Collected data
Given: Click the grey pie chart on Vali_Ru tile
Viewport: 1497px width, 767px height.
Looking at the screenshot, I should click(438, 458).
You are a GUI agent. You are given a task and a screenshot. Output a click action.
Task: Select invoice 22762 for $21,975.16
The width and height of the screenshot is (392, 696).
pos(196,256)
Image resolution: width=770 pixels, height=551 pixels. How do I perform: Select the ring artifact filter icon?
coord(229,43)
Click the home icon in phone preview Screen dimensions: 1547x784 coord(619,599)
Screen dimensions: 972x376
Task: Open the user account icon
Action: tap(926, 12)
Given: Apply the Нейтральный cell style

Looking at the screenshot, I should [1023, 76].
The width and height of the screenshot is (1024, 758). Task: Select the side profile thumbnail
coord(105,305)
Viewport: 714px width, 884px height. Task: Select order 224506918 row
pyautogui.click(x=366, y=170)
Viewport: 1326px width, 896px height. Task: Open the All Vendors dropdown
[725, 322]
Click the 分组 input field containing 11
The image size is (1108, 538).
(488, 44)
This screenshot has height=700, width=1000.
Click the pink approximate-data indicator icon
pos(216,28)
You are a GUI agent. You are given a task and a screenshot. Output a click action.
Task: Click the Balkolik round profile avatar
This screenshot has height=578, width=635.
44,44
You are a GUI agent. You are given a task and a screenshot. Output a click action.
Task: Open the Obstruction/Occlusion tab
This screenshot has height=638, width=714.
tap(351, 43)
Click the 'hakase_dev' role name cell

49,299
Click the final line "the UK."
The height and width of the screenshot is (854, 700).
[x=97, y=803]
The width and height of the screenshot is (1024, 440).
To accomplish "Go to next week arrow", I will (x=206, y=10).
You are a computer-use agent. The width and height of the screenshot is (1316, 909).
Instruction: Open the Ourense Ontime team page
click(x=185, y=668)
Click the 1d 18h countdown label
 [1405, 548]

[WORK TASK]
Go through the records above and write each one out again exactly.

[FINAL ANSWER]
Given: Click the grey pie chart on Vali_Ru tile
Viewport: 1497px width, 767px height.
Looking at the screenshot, I should click(438, 458).
You are a GUI agent. You are given a task and a screenshot. Output a click action.
Task: Select invoice 22762 for $21,975.16
The width and height of the screenshot is (392, 696).
pos(196,256)
Image resolution: width=770 pixels, height=551 pixels. How do I perform: Select the ring artifact filter icon?
coord(229,43)
Click the home icon in phone preview Screen dimensions: 1547x784 coord(619,599)
Screen dimensions: 972x376
Task: Open the user account icon
Action: tap(926, 12)
Given: Apply the Нейтральный cell style

Looking at the screenshot, I should [1023, 76].
The width and height of the screenshot is (1024, 758). Task: Select the side profile thumbnail
coord(105,305)
Viewport: 714px width, 884px height. Task: Select order 224506918 row
pyautogui.click(x=366, y=170)
Viewport: 1326px width, 896px height. Task: Open the All Vendors dropdown
[725, 322]
Click the 分组 input field containing 11
The image size is (1108, 538).
(488, 44)
This screenshot has height=700, width=1000.
Click the pink approximate-data indicator icon
pos(216,28)
You are a GUI agent. You are given a task and a screenshot. Output a click action.
Task: Click the Balkolik round profile avatar
This screenshot has height=578, width=635.
44,44
You are a GUI agent. You are given a task and a screenshot. Output a click action.
Task: Open the Obstruction/Occlusion tab
This screenshot has height=638, width=714.
tap(351, 43)
Click the 'hakase_dev' role name cell

49,299
Click the final line "the UK."
The height and width of the screenshot is (854, 700).
[x=97, y=803]
The width and height of the screenshot is (1024, 440).
To accomplish "Go to next week arrow", I will (x=206, y=10).
You are a computer-use agent. The width and height of the screenshot is (1316, 909).
Instruction: Open the Ourense Ontime team page
click(x=185, y=668)
Click the 1d 18h countdown label
 [1405, 548]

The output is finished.